PEZY Computing
- Industry: CPU design
- Founded: 2010
- Headquarters: Tokyo, Japan
- Website: pezy.co.jp

= PEZY Computing =

Japanese fabless computer chip designing company

PEZY Computing is a Japanese fabless computer chip design company specialising in the design of manycore processors for supercomputers.

==History==
PEZY Computing was founded in 2010 and is headquartered in Tokyo, Japan. The name "PEZY" is an acronym derived from the Greek metric prefixs peta-, exa-, zetta-, and yotta-.

The company develops manycore processors for high-performance computing. Its first processor, the PEZY-1, was introduced in 2012, followed by the PEZY-SC, launched 2014.

In 2015, computers using PEZY processors occupied the top three positions on the Green 500 supercomputer list. One of the most efficient being RIKEN's Shoubu computer with 7.03 GFLOPS/Watt.

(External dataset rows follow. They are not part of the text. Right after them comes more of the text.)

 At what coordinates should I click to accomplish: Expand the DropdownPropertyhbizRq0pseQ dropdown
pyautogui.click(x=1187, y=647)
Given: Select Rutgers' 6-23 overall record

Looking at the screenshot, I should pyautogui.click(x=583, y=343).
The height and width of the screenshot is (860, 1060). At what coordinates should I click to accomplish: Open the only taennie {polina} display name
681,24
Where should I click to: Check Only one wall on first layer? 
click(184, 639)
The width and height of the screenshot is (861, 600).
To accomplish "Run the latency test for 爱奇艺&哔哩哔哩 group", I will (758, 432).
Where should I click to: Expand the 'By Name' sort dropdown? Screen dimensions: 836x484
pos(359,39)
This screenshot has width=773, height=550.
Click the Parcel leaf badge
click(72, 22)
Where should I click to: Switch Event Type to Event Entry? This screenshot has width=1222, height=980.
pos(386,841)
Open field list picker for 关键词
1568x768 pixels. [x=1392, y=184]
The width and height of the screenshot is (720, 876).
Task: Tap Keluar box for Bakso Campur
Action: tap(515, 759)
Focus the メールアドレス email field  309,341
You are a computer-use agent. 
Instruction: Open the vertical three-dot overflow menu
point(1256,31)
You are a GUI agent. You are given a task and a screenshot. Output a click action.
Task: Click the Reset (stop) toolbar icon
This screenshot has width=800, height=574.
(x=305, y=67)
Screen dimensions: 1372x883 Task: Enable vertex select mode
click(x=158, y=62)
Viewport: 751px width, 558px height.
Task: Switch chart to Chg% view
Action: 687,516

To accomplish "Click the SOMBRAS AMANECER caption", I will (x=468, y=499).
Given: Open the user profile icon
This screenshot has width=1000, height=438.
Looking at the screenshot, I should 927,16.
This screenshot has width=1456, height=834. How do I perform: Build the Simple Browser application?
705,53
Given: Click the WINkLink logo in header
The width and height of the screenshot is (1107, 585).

The company has collaborated with other technology firms, including a 2016 partnership with Imagination Technologies to integrate MIPS-based CPUs with PEZY's manycore processors for high performance computing applications.

In early 2017, the PEZY-SC2 chip was launched. In November 2017 the Gyoukou supercomputer was unveiled, incorporating PEZY-SC2 chips.

In December 2017, president Motoaki Saito, and employee, Daisuke Suzuki, were arrested on fraud charges related to inflated expense claims submitted to Japan's New Energy and Industrial Technology Development Organization (NEDO). Subsequent investigations identified additional improperly obtained subsidies, and in 2018 Suzuki received a suspended prison sentence for his involvement.

On 21 December 2022, PEZY began a partnership with proteanTecs based out of Israel.